Avec l'essor rapide des médias de masse, les perspectives obsédées par l'apparence ont envahi la société, stimulant l'expansion rapide des marchés de la chirurgie esthétique dans le monde entier. Afin d'évaluer à quel point les interventions esthétiques ont imprégné la vie quotidienne en Corée du Sud, six médecins d'une association locale de chirurgie esthétique ont mené une enquête dans la rue.L'enquête s'est concentrée sur un rayon de 3 mètres, observant 300 femmes passant dans cette zone par ordre d'apparition et enregistrant celles qui semblaient avoir subi une chirurgie des yeux ou du nez.
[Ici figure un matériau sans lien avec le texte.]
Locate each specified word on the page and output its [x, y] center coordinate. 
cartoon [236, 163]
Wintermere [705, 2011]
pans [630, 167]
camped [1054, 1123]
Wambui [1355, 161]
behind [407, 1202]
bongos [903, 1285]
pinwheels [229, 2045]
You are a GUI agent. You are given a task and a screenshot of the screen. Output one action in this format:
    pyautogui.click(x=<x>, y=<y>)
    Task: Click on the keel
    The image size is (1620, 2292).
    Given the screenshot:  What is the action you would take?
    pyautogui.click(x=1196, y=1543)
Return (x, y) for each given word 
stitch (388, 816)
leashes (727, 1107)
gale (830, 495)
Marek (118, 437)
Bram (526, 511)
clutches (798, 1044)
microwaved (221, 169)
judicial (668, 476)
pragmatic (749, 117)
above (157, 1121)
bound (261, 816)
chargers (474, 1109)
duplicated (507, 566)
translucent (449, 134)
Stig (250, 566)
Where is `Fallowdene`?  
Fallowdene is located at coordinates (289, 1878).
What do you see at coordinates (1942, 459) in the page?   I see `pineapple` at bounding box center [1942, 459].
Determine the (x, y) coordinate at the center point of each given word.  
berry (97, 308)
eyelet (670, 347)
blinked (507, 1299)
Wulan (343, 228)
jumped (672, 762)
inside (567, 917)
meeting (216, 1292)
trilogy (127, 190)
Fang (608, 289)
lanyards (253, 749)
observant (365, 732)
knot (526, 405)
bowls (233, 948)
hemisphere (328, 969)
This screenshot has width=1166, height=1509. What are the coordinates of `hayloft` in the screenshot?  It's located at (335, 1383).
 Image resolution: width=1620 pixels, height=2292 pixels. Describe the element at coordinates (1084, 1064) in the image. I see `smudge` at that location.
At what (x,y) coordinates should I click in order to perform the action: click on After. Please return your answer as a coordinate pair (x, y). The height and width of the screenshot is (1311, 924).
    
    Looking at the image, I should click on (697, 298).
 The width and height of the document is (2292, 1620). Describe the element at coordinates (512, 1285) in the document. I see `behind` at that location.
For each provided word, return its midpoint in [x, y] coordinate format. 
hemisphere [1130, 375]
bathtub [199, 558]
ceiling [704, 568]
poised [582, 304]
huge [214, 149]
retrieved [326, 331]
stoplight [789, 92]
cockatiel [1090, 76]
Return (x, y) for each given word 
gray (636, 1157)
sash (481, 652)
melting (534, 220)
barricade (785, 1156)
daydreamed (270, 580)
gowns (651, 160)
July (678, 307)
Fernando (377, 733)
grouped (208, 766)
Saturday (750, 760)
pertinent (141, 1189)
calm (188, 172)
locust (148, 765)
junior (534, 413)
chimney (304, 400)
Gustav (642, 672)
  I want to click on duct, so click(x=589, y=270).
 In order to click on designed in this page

Les lieux inclus étaient le hall alimentaire du grand magasin A dans le quartier de Gangnam à Séoul (principalement des femmes au foyer de la classe moyenne), la section alimentaire du magasin discount B dans le quartier d'Eunpyeong à Séoul (population mixte) et l'entrée principale de la bibliothèque d'une université prestigieuse fréquentée par des personnes dans la vingtaine.Afin de garantir l'exactitude des résultats, un médecin spécialiste a mené l'enquête initiale, suivie d'une deuxième enquête menée aux mêmes endroits par des binômes de médecins. En deux mois, deux enquêtes ont été menées à chacun des trois endroits. Parmi les 1 800 personnes observées, 836 avaient subi une intervention de chirurgie esthétique, soit 4 sur 10 (46 %).L'équipe chargée des entretiens, accompagnée de spécialistes en chirurgie esthétique, s'est rendue dans l'aire de restauration du grand magasin A dans le quartier de Gangnam à Séoul, dans le grand supermarché B dans le quartier d'Eunpyeong à Séoul et à l'entrée de la bibliothèque d'une université prestigieuse. L'enquête visait à mener une étude large et précise auprès de femmes âgées de 20 à 50 ans et plus, issues de milieux et de groupes d'âge divers, avec un total de 1 800 personnes observées.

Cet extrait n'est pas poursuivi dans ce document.